Somali-born Hirsi Ali has been under police protection since Theo van Gogh, a Dutch filmmaker, was killed by an Islamic extremist in 2004 for his film "Submission." Hirsi Ali wrote the script for the film, which graphically portrays the lives of Muslim women who had been abused in the name of Islam.
Transformation to secularist
Hirsi Ali was born into an orthodox Muslim family in Somalia in 1969. She underwent female circumcision at the age of five and was later exiled along with the rest of her family to Kenya. She fled to the Netherlands in 1992 to escape an arranged marriage.
Five years after obtaining political asylum, she became a Dutch citizen, broke with Islam and joined the center-right VVD party in 2002. She has since become an outspoken secularist and defender of Muslim women's rights, publishing the autobiography "Infidel" in 2006.
Hirsi Ali has made controversial statements such as likening Islam to fascism and calling the Prophet Mohammed a "pervert" and a "tyrant."
Hirsi Ali said she wants to convince Muslims that "the principles of liberal democracy, that the principles of freedom are far more precious than the principles of Islam."
"Islam is not compatible with democracy, but Muslims can live in a democracy," Hirsi Ali told AFP.
Calls for international protection
Hirsi Ali works for the conservative American Enterprise Institute in Washington, D.C. She moved to the United States in May 2006 after a scandal broke out in the Netherlands over her admission that she lied about her age and name when requesting Dutch asylum.

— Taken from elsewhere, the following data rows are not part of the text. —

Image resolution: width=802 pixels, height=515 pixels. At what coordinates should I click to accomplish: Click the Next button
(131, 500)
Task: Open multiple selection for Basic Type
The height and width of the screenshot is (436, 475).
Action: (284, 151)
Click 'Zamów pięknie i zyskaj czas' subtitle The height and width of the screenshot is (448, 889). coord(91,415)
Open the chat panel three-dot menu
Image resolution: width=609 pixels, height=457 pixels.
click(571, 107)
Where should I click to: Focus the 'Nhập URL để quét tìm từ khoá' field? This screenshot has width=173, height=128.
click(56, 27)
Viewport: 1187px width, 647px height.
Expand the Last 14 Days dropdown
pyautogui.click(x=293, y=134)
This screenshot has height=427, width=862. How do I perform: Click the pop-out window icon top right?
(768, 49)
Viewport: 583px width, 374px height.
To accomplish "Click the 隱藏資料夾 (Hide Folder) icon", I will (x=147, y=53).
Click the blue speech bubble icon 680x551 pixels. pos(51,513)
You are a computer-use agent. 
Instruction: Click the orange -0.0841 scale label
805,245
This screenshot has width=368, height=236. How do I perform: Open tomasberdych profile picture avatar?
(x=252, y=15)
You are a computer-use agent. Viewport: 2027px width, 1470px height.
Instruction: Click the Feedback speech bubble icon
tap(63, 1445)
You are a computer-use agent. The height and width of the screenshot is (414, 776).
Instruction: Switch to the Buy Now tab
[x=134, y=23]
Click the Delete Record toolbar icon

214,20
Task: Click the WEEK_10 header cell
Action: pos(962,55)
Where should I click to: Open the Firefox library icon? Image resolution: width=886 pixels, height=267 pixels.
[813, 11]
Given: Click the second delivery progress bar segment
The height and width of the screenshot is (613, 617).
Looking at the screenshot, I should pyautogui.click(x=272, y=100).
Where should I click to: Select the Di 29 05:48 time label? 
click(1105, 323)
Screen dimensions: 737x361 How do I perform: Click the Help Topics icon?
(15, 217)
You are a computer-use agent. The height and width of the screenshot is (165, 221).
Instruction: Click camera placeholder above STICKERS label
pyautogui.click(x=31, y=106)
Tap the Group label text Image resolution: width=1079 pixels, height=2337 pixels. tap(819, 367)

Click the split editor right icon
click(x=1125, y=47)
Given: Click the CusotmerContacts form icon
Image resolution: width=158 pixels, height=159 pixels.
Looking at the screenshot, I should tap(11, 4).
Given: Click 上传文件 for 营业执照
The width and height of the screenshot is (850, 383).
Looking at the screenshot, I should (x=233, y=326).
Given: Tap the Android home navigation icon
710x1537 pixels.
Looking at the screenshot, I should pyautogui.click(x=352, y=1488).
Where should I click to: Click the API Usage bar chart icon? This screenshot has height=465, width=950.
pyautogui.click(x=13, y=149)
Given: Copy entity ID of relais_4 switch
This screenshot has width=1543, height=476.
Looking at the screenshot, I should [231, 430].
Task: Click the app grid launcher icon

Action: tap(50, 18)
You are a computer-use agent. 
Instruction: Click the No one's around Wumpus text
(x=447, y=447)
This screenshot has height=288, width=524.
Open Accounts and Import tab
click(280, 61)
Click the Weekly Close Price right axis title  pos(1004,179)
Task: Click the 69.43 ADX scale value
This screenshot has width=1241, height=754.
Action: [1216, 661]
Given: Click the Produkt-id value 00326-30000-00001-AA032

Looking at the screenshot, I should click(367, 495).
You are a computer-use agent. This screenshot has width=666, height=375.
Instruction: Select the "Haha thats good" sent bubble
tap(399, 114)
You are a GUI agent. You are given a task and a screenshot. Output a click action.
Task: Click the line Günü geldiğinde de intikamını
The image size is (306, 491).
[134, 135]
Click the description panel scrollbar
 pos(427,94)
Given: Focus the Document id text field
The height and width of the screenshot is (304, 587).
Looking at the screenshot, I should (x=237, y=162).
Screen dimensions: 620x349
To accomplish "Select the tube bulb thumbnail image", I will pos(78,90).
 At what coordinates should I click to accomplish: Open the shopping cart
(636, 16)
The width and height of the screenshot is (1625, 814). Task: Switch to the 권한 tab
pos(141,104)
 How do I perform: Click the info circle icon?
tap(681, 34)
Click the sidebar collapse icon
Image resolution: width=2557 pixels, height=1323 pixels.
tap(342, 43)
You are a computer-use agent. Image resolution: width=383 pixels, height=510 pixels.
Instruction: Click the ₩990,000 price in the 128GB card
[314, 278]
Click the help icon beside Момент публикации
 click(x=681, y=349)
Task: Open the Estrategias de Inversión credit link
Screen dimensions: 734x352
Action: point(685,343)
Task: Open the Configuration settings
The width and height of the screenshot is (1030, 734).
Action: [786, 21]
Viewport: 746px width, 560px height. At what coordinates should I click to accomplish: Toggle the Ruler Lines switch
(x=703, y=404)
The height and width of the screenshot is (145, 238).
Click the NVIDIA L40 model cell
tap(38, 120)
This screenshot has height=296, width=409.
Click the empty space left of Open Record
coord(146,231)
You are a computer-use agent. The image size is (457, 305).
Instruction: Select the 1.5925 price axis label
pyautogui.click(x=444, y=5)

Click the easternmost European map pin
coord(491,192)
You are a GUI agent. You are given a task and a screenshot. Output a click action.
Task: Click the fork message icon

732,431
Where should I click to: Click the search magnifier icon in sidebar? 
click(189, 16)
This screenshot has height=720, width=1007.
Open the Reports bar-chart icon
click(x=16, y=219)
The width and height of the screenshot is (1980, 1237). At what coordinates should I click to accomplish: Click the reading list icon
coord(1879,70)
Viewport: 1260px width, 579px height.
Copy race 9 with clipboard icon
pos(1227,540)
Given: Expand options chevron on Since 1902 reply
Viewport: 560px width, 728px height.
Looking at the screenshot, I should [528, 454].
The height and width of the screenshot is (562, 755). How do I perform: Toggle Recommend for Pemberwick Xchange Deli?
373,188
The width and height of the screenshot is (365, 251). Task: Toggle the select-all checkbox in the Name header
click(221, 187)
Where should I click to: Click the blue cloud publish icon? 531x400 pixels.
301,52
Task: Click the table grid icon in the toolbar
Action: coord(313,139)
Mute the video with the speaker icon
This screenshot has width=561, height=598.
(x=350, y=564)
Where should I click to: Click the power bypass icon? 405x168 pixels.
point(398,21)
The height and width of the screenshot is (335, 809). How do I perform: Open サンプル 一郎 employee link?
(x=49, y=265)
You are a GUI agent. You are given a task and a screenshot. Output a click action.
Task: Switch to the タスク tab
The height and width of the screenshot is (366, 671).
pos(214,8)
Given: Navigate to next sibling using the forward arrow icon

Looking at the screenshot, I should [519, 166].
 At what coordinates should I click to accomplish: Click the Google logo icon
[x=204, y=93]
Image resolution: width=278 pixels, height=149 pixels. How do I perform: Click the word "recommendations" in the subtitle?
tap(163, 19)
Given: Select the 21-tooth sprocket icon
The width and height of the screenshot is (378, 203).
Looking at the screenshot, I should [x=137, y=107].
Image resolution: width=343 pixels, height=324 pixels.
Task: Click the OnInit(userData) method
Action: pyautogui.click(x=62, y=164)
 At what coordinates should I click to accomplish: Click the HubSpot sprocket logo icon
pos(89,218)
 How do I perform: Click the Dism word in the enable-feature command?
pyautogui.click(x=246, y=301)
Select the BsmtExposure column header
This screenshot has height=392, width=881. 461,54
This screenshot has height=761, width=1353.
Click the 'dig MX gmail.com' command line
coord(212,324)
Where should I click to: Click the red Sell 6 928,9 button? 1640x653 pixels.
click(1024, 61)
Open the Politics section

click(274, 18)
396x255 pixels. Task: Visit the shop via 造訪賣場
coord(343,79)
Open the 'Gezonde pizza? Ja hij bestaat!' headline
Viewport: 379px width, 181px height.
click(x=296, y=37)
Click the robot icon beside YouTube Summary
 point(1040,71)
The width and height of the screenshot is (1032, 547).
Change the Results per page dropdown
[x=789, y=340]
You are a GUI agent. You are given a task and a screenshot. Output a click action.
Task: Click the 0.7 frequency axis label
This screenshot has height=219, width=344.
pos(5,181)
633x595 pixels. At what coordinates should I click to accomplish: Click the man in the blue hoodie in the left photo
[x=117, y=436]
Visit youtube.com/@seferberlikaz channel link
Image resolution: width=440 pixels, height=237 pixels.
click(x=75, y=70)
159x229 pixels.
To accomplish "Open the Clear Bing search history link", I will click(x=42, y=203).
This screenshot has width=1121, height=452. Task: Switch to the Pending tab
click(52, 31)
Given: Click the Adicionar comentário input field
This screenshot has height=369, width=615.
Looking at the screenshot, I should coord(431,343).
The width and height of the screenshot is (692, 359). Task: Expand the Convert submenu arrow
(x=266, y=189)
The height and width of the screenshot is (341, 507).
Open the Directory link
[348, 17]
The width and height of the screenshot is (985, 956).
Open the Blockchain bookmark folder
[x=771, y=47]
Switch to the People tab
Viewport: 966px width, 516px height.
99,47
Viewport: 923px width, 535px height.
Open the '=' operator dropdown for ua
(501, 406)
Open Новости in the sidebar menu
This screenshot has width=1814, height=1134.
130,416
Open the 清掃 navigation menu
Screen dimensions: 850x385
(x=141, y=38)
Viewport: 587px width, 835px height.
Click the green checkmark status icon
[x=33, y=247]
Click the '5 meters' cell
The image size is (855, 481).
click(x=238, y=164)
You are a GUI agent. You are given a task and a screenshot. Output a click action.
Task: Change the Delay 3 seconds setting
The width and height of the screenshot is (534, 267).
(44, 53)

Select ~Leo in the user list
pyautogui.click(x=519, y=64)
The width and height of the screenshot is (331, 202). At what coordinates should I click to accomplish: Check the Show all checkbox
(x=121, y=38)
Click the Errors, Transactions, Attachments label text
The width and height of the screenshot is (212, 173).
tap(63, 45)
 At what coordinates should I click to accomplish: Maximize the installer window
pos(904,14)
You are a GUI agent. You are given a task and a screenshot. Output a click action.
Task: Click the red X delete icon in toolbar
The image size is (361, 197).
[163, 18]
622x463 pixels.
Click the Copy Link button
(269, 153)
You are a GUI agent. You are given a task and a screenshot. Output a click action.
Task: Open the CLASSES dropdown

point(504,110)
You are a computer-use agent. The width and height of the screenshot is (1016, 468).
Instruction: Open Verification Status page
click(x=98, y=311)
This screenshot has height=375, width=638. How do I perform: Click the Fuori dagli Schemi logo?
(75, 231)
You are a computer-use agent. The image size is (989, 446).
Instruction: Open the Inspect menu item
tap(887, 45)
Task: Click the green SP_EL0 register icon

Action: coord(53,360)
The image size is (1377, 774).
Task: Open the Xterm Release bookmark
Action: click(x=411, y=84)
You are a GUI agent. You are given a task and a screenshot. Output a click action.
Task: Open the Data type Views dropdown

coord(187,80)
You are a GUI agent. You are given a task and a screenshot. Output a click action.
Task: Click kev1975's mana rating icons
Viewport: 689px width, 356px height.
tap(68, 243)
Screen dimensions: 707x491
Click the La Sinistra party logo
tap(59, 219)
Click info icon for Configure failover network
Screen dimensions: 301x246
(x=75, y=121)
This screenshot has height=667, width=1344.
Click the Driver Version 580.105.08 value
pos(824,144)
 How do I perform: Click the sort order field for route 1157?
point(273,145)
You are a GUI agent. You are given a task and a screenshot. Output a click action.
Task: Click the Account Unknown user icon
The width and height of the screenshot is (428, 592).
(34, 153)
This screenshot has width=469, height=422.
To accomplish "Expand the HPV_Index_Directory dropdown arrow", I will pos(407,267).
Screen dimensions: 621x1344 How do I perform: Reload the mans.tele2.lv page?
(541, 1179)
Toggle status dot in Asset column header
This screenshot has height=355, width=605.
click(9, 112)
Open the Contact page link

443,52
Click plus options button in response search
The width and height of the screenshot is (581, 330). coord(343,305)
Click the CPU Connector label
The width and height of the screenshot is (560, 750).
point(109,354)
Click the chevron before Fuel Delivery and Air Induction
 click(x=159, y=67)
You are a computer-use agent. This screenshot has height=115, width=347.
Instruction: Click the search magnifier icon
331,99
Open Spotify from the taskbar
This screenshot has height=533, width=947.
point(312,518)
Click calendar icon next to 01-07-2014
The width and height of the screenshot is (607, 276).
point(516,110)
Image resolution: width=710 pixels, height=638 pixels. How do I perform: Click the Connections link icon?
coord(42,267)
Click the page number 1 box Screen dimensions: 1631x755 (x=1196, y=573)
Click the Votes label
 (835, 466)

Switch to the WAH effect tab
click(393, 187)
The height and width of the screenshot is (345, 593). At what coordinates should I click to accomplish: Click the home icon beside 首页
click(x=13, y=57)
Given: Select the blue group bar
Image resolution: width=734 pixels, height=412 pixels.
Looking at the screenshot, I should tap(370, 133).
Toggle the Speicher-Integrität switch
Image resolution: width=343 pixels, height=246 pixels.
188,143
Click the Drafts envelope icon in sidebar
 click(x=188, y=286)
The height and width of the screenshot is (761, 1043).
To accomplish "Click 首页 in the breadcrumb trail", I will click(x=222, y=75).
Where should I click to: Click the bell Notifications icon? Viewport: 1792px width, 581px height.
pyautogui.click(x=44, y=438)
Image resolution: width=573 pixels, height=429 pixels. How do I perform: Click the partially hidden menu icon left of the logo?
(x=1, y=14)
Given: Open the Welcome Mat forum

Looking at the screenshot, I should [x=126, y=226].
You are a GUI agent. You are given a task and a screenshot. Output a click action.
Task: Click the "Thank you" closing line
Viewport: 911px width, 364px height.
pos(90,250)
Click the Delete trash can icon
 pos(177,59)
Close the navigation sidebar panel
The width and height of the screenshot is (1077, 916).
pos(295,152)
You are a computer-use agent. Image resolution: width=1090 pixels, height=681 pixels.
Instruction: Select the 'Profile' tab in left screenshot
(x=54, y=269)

Hirsi Ali, who does not receive Dutch support for her protection when she travels outside the country, suggested that a European fund could be established "to protect people like me whose lives are threatened in the name of Islam."
The idea of a European protection fund has found some powerful supporters in France, among them President Nicolas Sarkozy. At Sunday's gathering, Rama Yade, France's junior minister for human rights, read a message of support from Sarkozy to use his presidency of the European Union in the second half of 2008 to push for such a fund to "ensure the protection of people under threat."
Another top French official, Valerie Letard, secretary of state responsible for the protection of women, said she supported Hirsi Ali being given honorary French citizenship.
Later this week, Hirsi Ali will travel to Brussels where a group of EU deputies are trying to convince their colleagues to secure funding for her protection.